» What is expected
Isolate every line in the records below with "Expand" in it.

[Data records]
# # # #
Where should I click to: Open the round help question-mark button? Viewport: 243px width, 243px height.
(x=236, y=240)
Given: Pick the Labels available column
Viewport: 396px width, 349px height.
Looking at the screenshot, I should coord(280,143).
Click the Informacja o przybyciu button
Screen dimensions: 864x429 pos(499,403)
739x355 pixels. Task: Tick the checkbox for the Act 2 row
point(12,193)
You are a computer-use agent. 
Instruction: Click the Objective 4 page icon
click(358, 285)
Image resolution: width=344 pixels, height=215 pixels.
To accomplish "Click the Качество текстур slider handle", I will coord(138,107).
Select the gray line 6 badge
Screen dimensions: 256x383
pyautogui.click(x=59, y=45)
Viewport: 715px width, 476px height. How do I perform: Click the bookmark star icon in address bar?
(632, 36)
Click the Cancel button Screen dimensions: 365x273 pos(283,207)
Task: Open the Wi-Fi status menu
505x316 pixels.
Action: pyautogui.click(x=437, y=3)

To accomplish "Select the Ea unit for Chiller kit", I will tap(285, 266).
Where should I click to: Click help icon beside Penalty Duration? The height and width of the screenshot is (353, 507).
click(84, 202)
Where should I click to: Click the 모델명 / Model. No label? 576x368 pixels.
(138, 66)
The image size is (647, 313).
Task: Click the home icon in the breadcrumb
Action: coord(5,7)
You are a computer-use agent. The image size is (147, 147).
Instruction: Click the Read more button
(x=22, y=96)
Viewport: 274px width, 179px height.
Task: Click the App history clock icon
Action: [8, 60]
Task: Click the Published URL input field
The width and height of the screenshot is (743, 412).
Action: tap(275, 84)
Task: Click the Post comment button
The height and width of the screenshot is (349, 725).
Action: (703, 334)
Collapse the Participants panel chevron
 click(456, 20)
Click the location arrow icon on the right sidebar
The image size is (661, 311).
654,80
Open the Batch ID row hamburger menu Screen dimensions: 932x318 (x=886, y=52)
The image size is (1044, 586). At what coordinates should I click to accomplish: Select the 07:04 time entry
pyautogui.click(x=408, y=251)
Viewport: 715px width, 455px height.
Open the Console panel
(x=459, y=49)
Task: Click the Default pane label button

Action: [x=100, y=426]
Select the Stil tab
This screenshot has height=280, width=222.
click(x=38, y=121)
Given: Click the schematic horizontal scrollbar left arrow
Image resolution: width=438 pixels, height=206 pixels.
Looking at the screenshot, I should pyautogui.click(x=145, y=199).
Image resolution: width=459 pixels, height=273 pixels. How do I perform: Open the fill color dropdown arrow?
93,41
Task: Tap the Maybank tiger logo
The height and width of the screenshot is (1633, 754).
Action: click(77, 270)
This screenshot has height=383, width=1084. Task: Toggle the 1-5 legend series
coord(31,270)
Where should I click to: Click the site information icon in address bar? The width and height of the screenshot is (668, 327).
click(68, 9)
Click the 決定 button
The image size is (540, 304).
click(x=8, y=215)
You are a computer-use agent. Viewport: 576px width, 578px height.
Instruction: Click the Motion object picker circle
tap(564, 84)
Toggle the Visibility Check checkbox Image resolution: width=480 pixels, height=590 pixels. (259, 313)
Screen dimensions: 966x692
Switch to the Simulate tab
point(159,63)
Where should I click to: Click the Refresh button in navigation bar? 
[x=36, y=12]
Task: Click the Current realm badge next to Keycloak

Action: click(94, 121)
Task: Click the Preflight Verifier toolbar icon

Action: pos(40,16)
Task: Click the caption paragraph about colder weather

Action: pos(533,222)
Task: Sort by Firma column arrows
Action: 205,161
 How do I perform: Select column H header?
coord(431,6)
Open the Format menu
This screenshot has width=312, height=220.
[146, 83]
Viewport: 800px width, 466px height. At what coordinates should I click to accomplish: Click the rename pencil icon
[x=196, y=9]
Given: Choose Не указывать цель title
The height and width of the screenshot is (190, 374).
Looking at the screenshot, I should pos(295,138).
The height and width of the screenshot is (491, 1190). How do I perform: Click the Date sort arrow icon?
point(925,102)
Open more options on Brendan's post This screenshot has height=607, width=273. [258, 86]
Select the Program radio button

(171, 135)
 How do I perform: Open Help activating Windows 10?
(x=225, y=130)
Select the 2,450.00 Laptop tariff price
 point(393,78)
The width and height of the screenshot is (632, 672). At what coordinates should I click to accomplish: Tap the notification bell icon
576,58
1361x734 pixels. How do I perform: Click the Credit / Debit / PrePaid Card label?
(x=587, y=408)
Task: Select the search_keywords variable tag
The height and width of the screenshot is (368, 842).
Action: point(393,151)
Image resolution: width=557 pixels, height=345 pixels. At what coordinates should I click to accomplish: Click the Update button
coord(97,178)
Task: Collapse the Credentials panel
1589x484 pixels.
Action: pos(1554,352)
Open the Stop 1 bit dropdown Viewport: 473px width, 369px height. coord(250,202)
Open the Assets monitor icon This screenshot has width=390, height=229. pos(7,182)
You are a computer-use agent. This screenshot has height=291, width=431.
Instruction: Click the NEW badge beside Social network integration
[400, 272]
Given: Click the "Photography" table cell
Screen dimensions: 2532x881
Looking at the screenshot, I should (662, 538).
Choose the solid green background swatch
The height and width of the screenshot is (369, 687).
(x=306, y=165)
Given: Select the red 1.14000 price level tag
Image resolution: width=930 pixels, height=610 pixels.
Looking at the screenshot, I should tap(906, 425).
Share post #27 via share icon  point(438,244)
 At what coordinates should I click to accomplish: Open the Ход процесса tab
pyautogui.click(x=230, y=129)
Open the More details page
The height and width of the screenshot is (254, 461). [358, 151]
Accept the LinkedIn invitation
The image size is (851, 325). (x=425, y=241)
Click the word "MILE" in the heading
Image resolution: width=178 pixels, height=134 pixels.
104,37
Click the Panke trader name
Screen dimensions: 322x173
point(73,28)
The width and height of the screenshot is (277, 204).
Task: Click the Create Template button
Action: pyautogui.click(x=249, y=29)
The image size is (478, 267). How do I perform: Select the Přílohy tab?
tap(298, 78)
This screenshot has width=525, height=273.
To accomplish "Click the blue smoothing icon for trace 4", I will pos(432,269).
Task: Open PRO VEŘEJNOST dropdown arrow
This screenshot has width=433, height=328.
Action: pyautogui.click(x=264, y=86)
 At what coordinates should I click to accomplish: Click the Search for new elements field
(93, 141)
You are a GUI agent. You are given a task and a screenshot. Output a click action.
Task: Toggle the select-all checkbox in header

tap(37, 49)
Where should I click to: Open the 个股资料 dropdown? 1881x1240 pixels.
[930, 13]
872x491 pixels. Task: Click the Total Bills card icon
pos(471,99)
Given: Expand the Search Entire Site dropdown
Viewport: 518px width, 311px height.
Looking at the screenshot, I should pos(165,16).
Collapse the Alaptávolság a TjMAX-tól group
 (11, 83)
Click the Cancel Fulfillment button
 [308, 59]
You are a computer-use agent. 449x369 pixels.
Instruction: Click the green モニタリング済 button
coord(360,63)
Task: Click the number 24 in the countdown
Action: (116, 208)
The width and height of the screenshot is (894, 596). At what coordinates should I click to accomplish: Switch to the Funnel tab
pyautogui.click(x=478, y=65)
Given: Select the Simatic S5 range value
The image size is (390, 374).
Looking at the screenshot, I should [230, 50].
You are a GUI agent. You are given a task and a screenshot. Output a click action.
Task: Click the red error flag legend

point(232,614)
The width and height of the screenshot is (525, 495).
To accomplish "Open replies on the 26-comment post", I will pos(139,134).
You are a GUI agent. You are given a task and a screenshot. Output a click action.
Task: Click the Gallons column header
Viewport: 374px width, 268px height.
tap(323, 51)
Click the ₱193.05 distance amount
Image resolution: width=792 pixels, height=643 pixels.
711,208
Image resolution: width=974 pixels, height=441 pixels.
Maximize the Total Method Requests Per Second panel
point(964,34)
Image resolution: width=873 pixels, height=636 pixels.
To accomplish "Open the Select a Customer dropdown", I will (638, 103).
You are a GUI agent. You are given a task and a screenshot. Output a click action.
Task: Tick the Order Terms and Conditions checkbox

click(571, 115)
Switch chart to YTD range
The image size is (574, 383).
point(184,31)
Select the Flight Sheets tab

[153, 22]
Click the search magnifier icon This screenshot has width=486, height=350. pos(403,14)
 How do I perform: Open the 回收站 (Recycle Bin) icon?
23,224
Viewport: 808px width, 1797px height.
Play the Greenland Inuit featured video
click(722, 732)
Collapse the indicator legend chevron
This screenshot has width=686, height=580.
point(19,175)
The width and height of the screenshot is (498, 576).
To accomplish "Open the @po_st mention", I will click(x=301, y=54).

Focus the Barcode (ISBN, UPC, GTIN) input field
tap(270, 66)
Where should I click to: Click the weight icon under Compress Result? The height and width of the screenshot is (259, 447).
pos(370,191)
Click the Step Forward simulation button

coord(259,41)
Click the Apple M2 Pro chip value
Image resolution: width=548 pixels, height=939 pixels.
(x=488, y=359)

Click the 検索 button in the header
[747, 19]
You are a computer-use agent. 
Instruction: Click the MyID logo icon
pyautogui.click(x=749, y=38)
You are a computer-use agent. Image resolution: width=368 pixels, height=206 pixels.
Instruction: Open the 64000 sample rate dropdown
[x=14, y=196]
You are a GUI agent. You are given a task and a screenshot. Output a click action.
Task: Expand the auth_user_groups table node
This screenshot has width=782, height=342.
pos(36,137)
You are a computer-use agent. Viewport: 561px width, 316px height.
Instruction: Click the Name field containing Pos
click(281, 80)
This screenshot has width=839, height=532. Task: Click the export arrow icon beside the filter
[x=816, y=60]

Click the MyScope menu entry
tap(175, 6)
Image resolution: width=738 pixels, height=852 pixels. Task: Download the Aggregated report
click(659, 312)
# # # #
» Finished exercise
Given: Expand the Search Entire Site dropdown
Task: Expand the auth_user_groups table node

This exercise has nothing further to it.